Opinion
No. AL-325.
March 11, 1983.
An appeal from an order of Deputy Commissioner Joseph Hand.
C. Randal Morcroft, Fort Lauderdale, for appellants/cross-appellees.
Stuart F. Suskin of Abrams Suskin, North Miami Beach, for appellee/cross-appellant.
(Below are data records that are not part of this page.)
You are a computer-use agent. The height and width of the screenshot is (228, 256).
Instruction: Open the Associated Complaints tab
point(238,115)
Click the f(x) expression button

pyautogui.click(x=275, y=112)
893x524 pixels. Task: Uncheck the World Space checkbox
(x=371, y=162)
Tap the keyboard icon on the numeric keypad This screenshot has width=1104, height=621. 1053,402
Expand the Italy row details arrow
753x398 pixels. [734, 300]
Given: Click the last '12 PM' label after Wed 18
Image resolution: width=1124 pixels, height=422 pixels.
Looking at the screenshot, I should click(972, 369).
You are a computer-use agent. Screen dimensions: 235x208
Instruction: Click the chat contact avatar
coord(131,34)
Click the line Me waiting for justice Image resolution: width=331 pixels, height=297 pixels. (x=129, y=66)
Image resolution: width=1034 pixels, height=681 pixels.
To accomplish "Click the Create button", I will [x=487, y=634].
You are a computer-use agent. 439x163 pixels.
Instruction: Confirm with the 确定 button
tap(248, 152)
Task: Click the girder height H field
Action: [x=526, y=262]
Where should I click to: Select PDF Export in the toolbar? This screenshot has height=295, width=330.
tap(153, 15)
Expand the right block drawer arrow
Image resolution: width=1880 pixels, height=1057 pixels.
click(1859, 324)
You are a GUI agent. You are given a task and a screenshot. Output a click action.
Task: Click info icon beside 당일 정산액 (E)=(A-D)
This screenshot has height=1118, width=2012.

The employee/carrier, having voluntarily dismissed their appeal, leave before us claimant's cross-appeal challenging the constitutionality of Section 440.15(3). This statutory provision has been considered by the court in Carr v. Central Florida Aluminum Products, Inc., 402 So.2d 565 (Fla. 1st DCA 1981), Acton v. Ft. Lauderdale Hospital, 418 So.2d 1099 (Fla. 1st DCA 1982), Mahoney v. Sears, Roebuck Co., 419 So.2d 754 (Fla. 1st DCA 1982) and Alfred John v. GDG Services, Inc., 424 So.2d 114 (Fla. 1st DCA 1982) and in each case has withstood the attack. Accordingly, the cross-appeal is denied.
NIMMONS, J., concurs.
BOOTH, J., dissents with written opinion.
I dissent for the reasons stated in Mahoney v. Sears, Roebuck Company, 419 So.2d 754, 756 (Fla. 1st DCA 1982) (dissenting opinion).